2 Timothy 4:13 The cloke that I left at Troas with Carpus, when thou commest, bring with thee, and the bookes, but specially the parchments.
2 Timothy 4:14 Alexander the coppersmith hath done me much euill: the Lord rewarde him according to his workes.
2 Timothy 4:15 Of whome be thou ware also: for he withstoode our preaching sore.
2 Timothy 4:16 At my first answering no man assisted me, but all forsooke me: I pray God, that it may not be laide to their charge.
The verse centers on "alexander", "coppersmith", "hath", "done", "much", "euill", "lord", and "rewarde". It is saying that the verse draws attention to "alexander" and "coppersmith", so its meaning should be read from those terms before moving to application.

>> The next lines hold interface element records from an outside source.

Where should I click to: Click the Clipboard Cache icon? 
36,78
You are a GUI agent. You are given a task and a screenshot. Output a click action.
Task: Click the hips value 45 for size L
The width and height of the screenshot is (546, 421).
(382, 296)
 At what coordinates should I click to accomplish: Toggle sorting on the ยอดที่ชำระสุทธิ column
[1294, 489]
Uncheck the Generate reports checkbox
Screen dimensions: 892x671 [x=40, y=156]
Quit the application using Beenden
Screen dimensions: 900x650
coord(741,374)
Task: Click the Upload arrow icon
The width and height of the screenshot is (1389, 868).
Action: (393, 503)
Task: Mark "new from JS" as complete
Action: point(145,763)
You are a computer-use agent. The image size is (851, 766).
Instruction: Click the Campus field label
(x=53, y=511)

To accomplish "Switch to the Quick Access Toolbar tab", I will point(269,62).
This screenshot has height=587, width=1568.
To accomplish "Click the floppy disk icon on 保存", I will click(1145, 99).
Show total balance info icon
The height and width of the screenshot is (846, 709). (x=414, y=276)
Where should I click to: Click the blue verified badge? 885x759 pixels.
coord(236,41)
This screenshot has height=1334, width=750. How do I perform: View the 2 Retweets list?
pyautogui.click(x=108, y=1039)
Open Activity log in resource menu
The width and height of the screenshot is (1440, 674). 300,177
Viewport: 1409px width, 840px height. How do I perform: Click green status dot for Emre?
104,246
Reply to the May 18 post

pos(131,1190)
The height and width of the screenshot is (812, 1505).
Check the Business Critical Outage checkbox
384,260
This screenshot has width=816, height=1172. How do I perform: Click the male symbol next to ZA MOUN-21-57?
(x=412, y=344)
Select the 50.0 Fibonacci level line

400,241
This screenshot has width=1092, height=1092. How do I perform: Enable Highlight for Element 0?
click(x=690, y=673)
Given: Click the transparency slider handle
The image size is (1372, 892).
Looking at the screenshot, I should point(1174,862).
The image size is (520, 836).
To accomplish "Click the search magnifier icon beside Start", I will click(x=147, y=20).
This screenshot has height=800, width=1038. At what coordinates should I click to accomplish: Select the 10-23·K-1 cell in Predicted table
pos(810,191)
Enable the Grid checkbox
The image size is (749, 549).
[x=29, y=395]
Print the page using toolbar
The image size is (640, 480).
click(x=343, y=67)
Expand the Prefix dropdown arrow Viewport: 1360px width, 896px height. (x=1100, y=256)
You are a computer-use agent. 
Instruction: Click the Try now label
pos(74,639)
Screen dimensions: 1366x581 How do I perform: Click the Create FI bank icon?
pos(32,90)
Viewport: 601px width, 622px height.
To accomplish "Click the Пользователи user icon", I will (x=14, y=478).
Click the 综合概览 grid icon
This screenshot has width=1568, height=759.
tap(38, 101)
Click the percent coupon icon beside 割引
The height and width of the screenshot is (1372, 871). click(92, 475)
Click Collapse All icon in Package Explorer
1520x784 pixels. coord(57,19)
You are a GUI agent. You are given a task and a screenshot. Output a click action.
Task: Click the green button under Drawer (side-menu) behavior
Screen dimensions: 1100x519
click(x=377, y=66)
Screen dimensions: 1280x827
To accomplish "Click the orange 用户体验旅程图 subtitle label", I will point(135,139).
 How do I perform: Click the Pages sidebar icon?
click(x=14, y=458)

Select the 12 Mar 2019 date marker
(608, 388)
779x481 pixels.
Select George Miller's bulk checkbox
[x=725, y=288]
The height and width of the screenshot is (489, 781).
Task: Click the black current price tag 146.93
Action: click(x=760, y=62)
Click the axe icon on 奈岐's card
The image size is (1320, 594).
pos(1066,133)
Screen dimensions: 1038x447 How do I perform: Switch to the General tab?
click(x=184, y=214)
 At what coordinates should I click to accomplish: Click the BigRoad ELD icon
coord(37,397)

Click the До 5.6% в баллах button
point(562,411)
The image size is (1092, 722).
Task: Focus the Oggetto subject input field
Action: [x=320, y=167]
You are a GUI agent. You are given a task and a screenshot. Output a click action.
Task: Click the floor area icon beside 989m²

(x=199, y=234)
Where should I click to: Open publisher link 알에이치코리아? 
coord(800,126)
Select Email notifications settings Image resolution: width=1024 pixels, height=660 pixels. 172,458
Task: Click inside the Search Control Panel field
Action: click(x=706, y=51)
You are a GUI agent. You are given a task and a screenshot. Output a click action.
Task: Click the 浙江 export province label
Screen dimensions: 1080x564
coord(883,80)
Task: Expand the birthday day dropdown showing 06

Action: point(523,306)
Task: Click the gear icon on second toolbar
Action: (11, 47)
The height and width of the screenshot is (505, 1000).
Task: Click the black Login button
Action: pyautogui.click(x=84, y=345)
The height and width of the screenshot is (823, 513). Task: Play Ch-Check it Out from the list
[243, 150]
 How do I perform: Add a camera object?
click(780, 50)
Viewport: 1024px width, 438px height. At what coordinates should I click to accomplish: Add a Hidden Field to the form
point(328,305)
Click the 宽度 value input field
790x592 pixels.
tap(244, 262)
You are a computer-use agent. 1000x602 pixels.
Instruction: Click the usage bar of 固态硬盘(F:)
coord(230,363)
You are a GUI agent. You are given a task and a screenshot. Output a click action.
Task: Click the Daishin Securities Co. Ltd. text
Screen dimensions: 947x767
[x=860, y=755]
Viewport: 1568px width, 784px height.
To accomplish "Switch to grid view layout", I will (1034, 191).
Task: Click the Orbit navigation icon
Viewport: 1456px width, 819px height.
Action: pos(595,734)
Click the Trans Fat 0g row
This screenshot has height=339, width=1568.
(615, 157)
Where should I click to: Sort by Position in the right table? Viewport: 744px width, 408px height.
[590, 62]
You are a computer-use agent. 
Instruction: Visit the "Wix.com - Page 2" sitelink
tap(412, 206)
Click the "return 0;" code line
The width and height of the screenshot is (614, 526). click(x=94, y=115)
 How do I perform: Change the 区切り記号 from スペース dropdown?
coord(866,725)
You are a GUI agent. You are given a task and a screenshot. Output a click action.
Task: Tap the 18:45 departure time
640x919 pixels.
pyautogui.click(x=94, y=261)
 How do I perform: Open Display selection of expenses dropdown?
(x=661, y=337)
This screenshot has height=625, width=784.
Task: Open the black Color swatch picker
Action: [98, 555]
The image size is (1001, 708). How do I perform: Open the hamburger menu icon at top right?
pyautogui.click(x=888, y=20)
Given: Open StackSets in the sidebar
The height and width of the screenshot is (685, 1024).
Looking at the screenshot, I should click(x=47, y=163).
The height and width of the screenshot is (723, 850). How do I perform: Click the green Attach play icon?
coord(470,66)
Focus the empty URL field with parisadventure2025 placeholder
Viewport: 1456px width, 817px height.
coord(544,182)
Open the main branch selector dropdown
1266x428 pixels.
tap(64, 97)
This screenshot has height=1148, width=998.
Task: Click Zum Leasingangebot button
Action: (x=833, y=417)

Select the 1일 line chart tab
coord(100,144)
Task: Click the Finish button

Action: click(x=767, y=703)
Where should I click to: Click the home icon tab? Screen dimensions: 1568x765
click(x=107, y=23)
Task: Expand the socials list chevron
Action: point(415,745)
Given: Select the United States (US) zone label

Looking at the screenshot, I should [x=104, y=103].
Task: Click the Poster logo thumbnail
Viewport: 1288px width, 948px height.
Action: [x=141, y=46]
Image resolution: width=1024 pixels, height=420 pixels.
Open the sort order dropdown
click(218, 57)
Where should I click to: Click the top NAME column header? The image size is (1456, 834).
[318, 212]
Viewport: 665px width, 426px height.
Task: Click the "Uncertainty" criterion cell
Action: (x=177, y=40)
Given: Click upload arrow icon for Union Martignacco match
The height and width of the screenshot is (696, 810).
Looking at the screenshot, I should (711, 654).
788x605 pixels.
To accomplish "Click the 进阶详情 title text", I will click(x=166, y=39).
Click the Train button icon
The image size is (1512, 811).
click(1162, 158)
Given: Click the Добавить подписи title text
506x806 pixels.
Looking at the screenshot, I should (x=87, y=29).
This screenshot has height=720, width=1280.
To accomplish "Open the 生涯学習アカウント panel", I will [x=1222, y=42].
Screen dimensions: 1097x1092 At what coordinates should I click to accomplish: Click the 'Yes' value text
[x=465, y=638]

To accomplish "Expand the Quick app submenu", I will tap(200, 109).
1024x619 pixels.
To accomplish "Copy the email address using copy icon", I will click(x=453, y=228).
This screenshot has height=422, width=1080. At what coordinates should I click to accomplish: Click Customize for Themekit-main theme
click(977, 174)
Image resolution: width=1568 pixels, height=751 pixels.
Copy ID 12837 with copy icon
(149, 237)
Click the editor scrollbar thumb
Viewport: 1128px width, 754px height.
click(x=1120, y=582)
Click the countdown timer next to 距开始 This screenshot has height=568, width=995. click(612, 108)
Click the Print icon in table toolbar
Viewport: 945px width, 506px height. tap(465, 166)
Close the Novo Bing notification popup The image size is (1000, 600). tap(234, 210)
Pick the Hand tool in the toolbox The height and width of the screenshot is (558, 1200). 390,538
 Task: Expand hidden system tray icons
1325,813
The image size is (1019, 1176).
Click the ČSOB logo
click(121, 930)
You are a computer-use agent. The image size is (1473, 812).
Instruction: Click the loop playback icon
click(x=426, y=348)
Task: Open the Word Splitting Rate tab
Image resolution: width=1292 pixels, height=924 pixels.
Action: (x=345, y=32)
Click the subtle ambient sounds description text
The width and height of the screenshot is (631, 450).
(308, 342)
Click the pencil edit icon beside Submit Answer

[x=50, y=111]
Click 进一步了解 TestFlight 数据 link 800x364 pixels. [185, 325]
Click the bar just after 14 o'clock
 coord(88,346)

The nearby context moves from verse 13's "The cloke that I left at Troas..." into verse 15's "Of whome be thou ware also for...", so "alexander" and "coppersmith" belong inside that flow. In 2 Timothy context, the local focus is Christ, faith, and discipleship.
A plain takeaway is to answer the verse's own emphasis on "alexander" and "coppersmith" with trust shaped by these words, not by a vague optimism outside the passage.